Family claims cervical-cancer vaccine caused paralysis | NevadaAppeal.com

Family claims cervical-cancer vaccine caused paralysis

by Jo Rafferty
Nevada Appeal News Service

Fourteen-year-old Jessica Vega went into the emergency room at Renown Regional Medical Center in Reno on Thursday night when she couldn’t move her legs and her arms felt weak.

“Her legs are paralyzed, her arms are affected. She is very weak in her arms,” said Tondra Vees a family friend. “She has to use a walker. Even with that, she can’t get to the bathroom. She can’t stand up at all.”

Vees said the girl has been determined by her doctor to have Guillain-Barre syndrome, an acute, autoimmune condition that can lead to paralysis.

The girl, whose mother Rhonda Vega is a full-time teacher’s aide at Carson Valley Middle School, received her first booster shot of the cervical cancer prevention vaccine Gardasil on May 2.

“According to her neurologist, that’s what caused this,” said Vees,

Nevada State Health Officer Dr. Bradford Lee said the Web sites the Nevada State Health Department checks don’t list the girl’s symptoms as a side-effect.

“We are aware of a report of an alleged side-effect,” said Lee. “Based on the CDC’s site and the manufacturer’s site, this is not a side-effect of the vaccine.”

Vees said the girl has been determined by her doctor to have Guillain-Barre syndrome, an acute, autoimmune condition that can lead to paralysis.

Vees said the girl was being moved to a rehabilitation center on Tuesday.

“Thankfully, since Thursday, it doesn’t appear to be ending up in her respiratory system, although she’s getting weaker,” Vees said. “They were going to let her go home, but now she’s not. I think they expect her to be in (rehabilitation) for a month or so.”

Vees cites a Feb. 21 report on the National Vaccine Information Center Web site, nvic.org, in which NVIC president Barbara Loe Fisher states, “There are twice as many children collapsing and four times as many children experiencing tingling, numbness and loss of sensation after getting a Gardasil vaccination compared to those getting a TDAP (tetanus-diphtheria-acellular pertussis) vaccination.
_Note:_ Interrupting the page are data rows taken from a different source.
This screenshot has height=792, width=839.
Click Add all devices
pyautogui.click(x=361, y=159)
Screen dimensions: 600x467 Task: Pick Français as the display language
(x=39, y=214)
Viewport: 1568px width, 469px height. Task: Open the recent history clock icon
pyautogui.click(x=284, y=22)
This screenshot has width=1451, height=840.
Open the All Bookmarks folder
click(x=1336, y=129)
There have been reports of facial paralysis and Guillain-Barre syndrome.”

Vees cites that according to nvic.org, the vaccine’s manufacturer, Merck & Co., studied Gardasil in fewer than 1,200 girls younger than age 16 in “pre-licensure trials.”

According to Vees, the girl had not received any other vaccines at the same time, and prior to Thursday was “healthy as a horse.”
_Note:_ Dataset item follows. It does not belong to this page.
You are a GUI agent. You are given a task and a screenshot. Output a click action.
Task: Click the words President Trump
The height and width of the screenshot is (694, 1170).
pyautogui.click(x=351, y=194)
Public information officer Martha Framsted and Lee, both of the Nevada State Health Department, said Monday they check for vaccine information only from government-approved Web sites.

“We always try to go to the Web sites that have been scientifically proven,” said Framsted. “I don’t believe (the National Vaccine Information Center) is one of our federal partners.”

The agencies the health department does check with before approving a vaccine are the Center for Disease Control and Prevention (www.cdc.gov), the manufacturer’s Web site (in this case gardasil.com and merckvaccines.com) and with the Advisory Committee on Immunization Practices, the only entity in the federal government which can make recommendations regarding routine administration of vaccines, according to the CDC.

The Web site gardasil.com states that the only side effects are “pain, swelling, itching and redness at the injection site, fever, nausea and dizziness.”

Neither Lee nor Framsted wanted to speculate on why the doctor would say the girl’s paralysis was a side-effect of the vaccine.

According to Bonnie Dellner, the chief school nurse for the Douglas County School District, the normal cost for the three vaccinations of Gardasil is $500. The school district offers these vaccines at $15 each.

Dellner said the school had received no complaints after an April 29 immunization clinic at Douglas High School.

The U.S. Food and Drug Administration approved Gardasil on June 8. Gardasil is for girls and women ages 9 to 26. Gardasil is the only vaccine that may help guard against diseases caused by HPV, which may cause cervical cancer.